I’d had enough. I couldn’t believe he was saying this shit where people could hear. Where the fuck was I? This wasn’t some po-dunk bar in Cleburne, TX. This was a rich place with well-dressed mild-mannered Spaniards on holiday. Had things changed this much since the Spain of Almodovar? Was this another town full of old men raising the hand for Franco and yelling “VOX” at each other? Fuck, I thought and pinched my earlobe in a nervous twitch noticing one of the pair of diamond earrings I wear was not there. I only had the right one in. My stomach sank thinking I’d just lost $250 worth of my pirate burial money. I then also realized that back in the day, gay men used to only pierce one ear as a discreet way to signal they were out. Which ear was it? I didn’t know. Maybe that was what they were laughing about, I thought to myself racing across the yard and back to my room to hopefully find my diamond in the tub there near the drain.
“Those assholes barely missed an ass beating,” I say to myself slipping my keycard into the hotel door, “I don’t care if I am in Spain.”
As I scour the bathroom for my 1 carat diamond, a purchase I made for myself in celebration of saving my first $5,000, I ran through scenarios in which I fight those two guys out there at the bar. What could happen? I was certain I’d go to jail. Like I said, people don’t fight in Spain, and it wouldn’t be like back home where everyone just walks away like nothing happened. It would be a spectacle.

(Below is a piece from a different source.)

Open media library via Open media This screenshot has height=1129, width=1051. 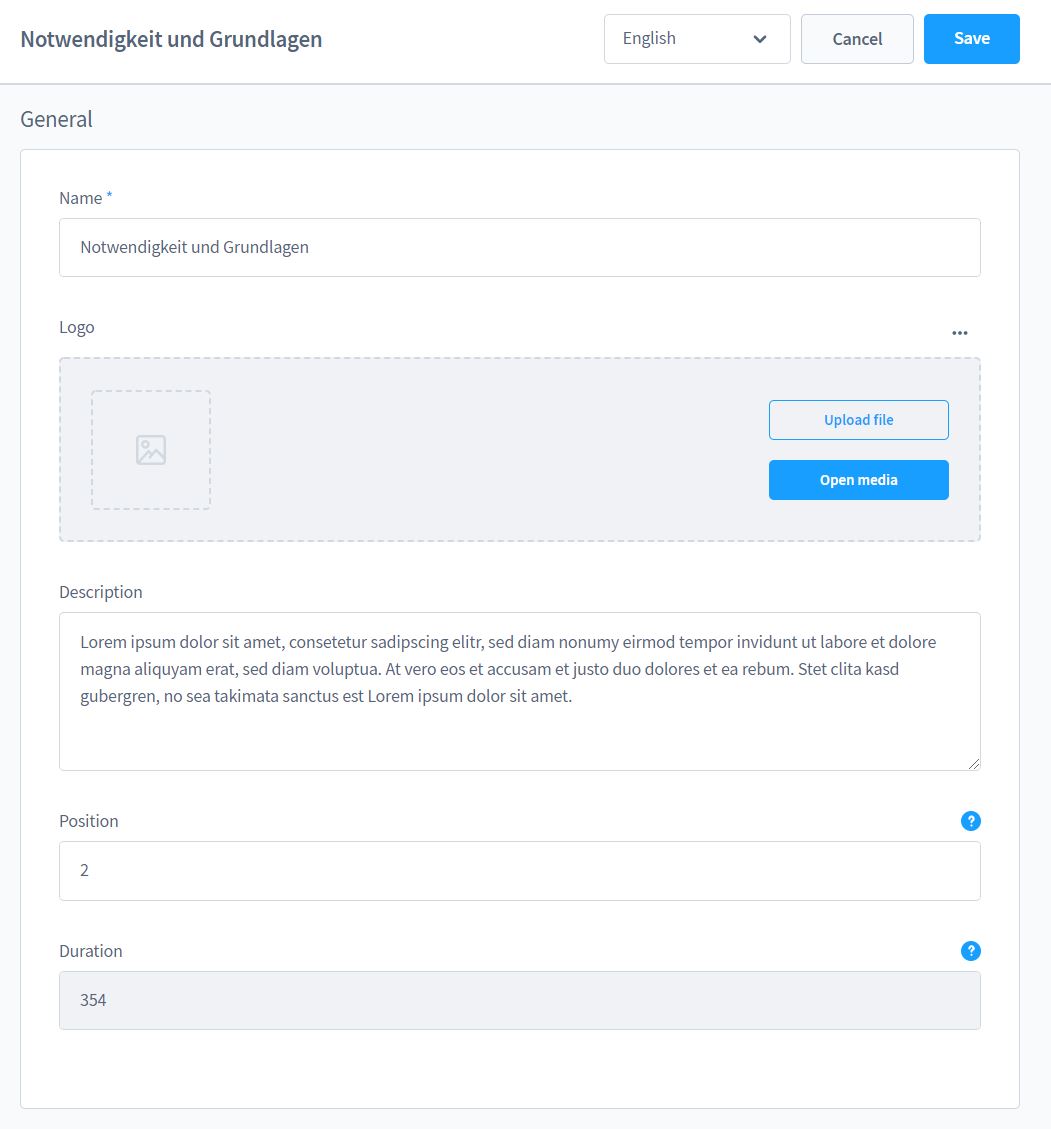[x=858, y=480]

River Rage on the way to San Vicente
“So what?" I said to myself, lifting the streets and blankets up, all three layers, and throwing them to the side in one go. “I’ve got the money to bail myself out. I will not tolerate the attack on my dignity to be laughed at like that!” I sit down on the bed where I’d bushed my hair out and sure enough there in between my feet was my diamond earring. “This aggression will not stand, man!” I laugh thinking of the Dude. I felt much better about everything having not lost the diamond. I took the other one out of my right ear and put them both in a safe place in my pack. Tomorrow I’d by another back for it at a jewelry shop in the city. Who knows how long it could have been dangling? And I’m so glad it didn’t go down the drain. I was certain the apostle was with me now. Maybe the earring was just a way to get me away from the drunken buffoon who wanted to mess with a Texan guy. Could you tell I was a Texan just by looking at me?

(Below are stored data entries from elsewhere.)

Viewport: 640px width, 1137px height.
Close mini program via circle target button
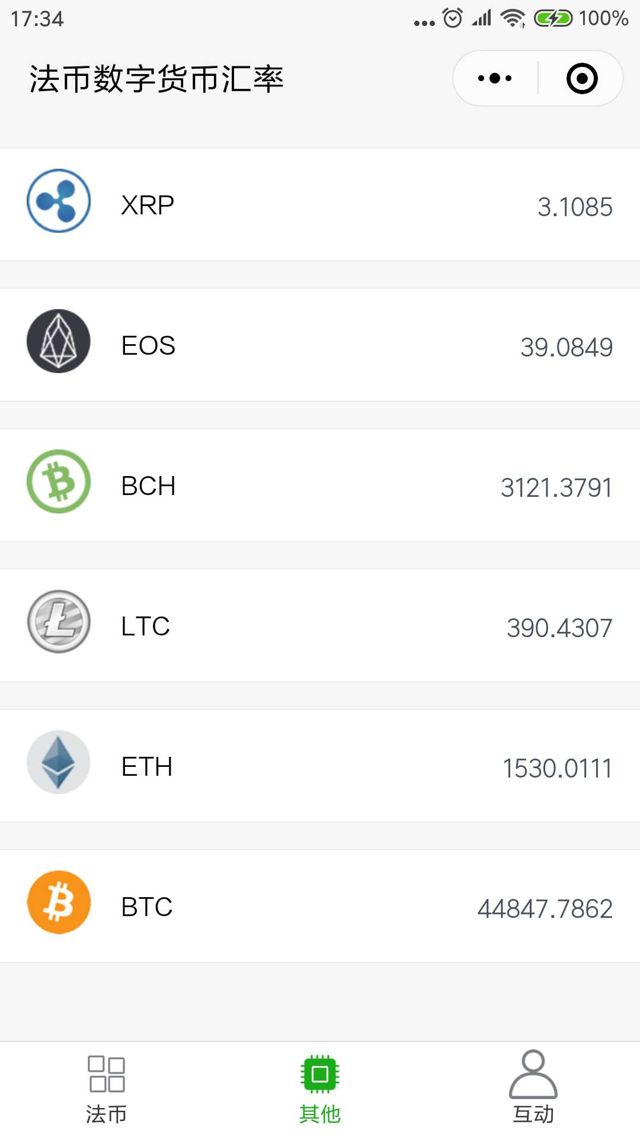582,78
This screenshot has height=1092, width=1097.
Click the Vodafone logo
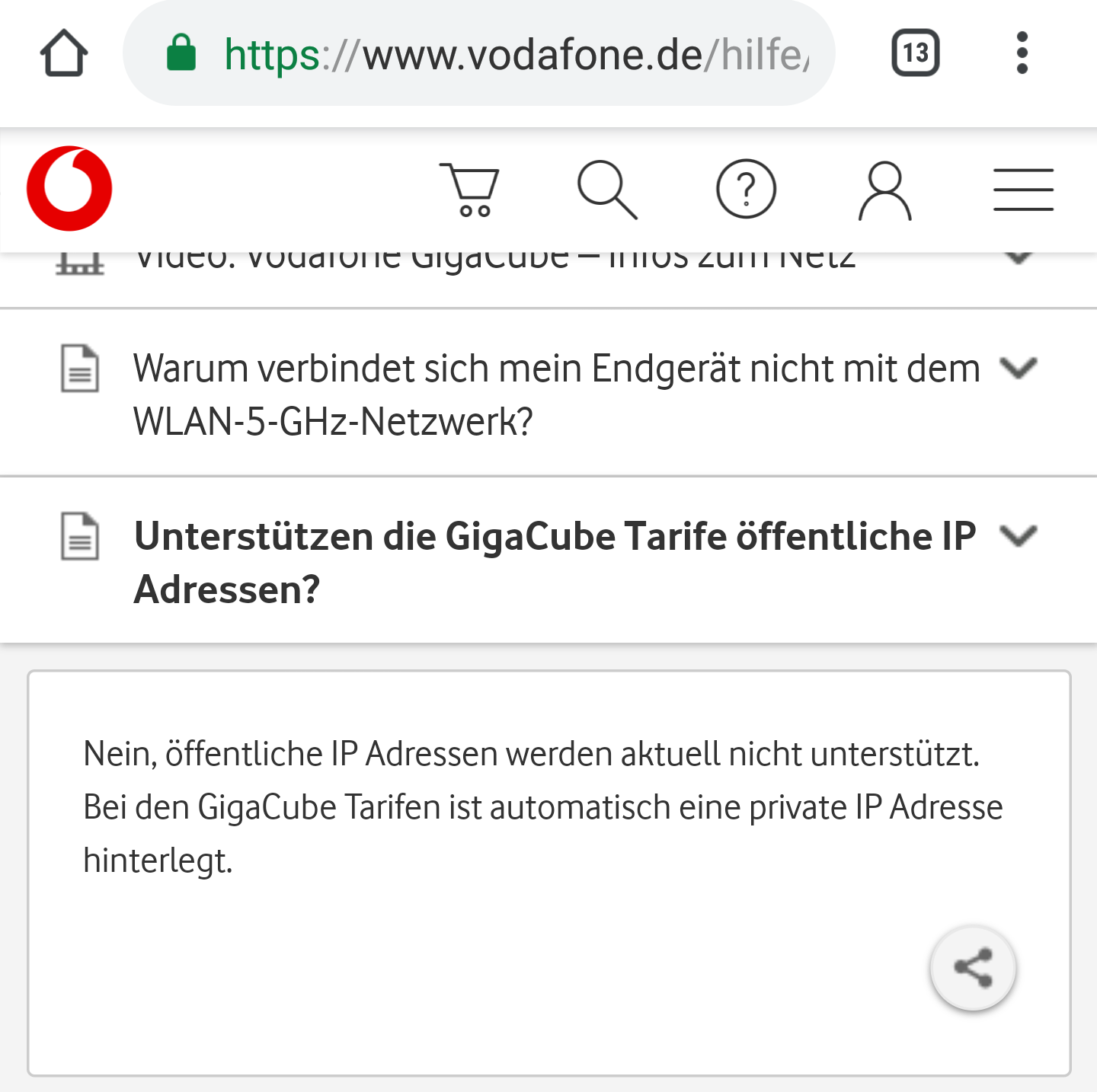(69, 189)
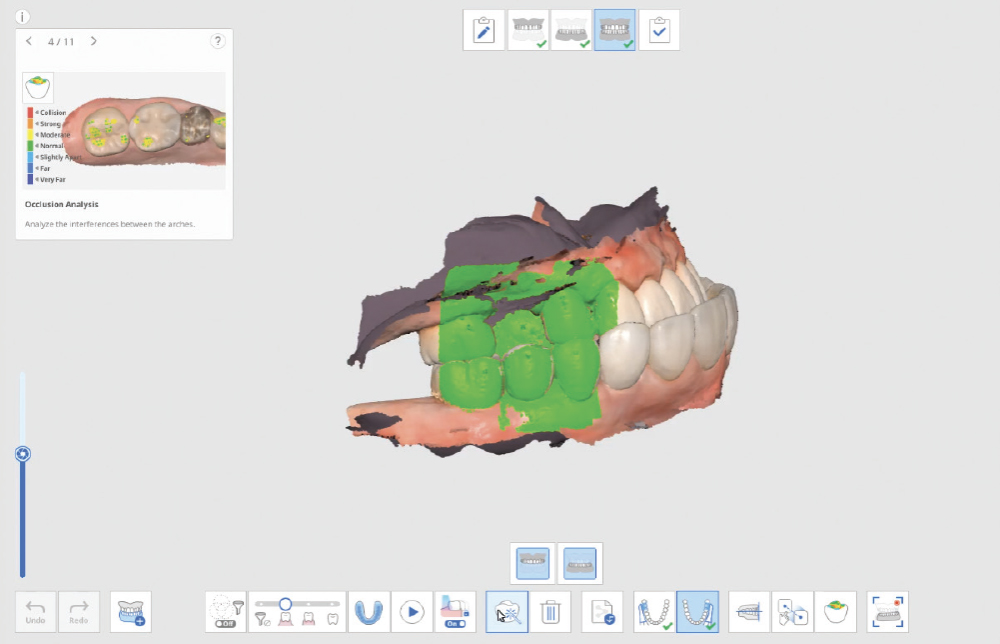1000x644 pixels.
Task: Click the delete trash icon
Action: tap(551, 611)
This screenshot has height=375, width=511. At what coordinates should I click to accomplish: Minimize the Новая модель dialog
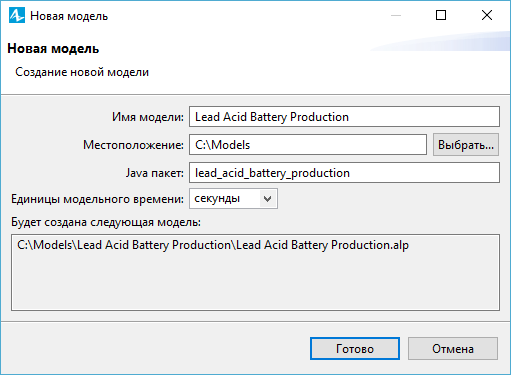(396, 15)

I went back out. This time to the front bar and ordered a red vermouth. I drank a couple of them with a spliff before calling a Taxi to take me into San Vicente, 3 miles up the way. I went to the grocery store, did my laundry at a coin operated laundry mat, and drank a few more vermouths while smoking spliffs and writing in my notebook.

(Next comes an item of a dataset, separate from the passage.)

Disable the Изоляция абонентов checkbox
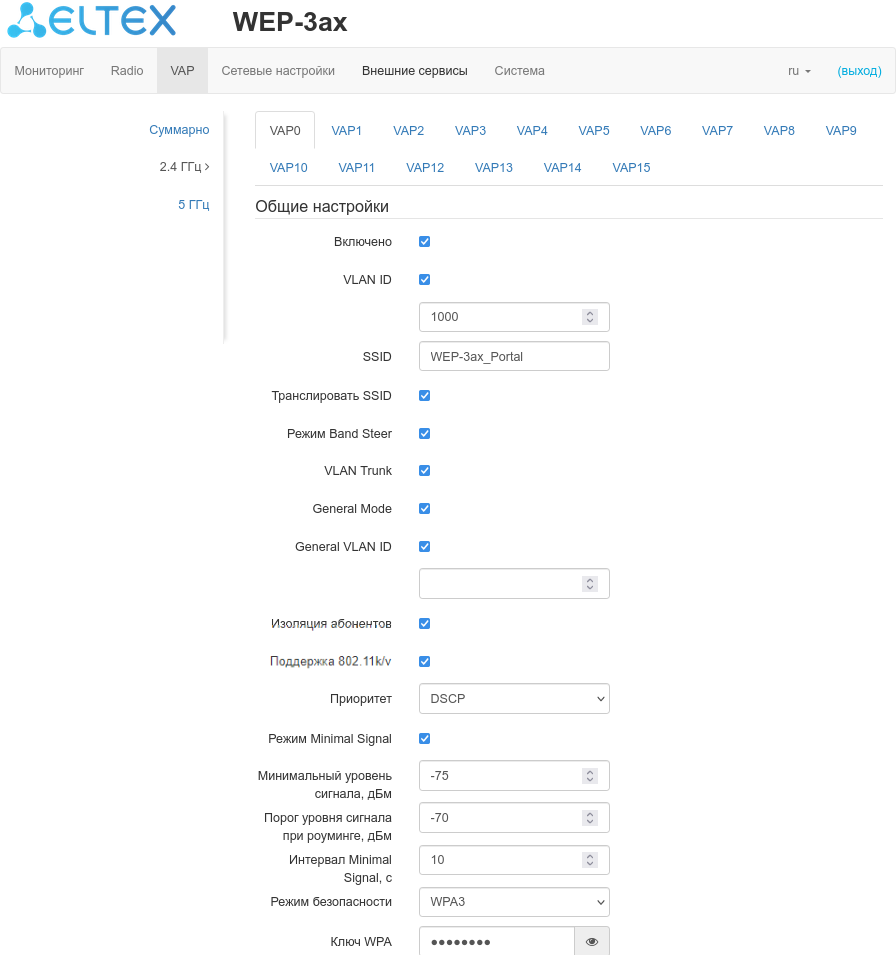Screen dimensions: 896x955 424,624

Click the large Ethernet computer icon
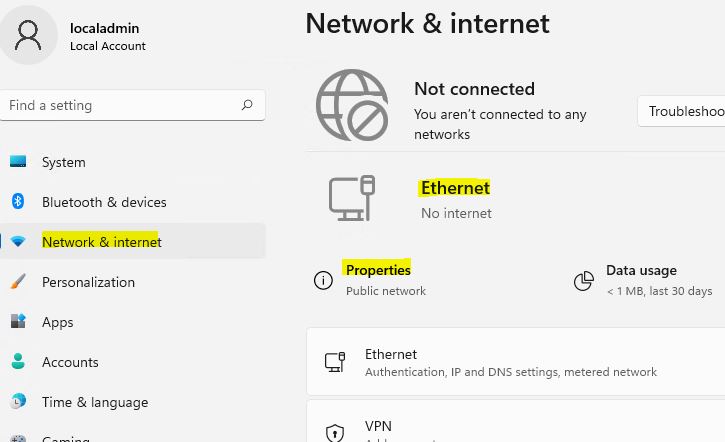coord(351,198)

I shoulda met a girl from Argentina
She’d of changed her name for me to Christina
We’d fight on the weekends, I’d tell my friends, you should of seen her
I shoulda met a girl from Argentina
I called the Taxi to pick me up and was back in my hotel room by 9pm. I hung out the window smoking a goodnight-spliff and then booked Sunday and Monday night in San Vicente. Easter Sunday was $70 and Monday was only $30. It was a two-star hotel right on the promenade in the city center off the plaza. Hotel Big Light. I thought maybe this was a sign I was becoming illuminated. Pity illumination doesn’t guarantee the lips of wisdom will open. To see something isn’t the same as understanding it. I figured I loved myself enough to spend a couple hundred dollars on a few nights of pampered hotel life. Was this true love or just me selling it all to myself again?
The pillows were soft and the sheets cool and fresh. I left the window open for the cool night breeze as I was a little tipsy from all the vermouth but slept beautifully. I’d walked 21 miles for the day.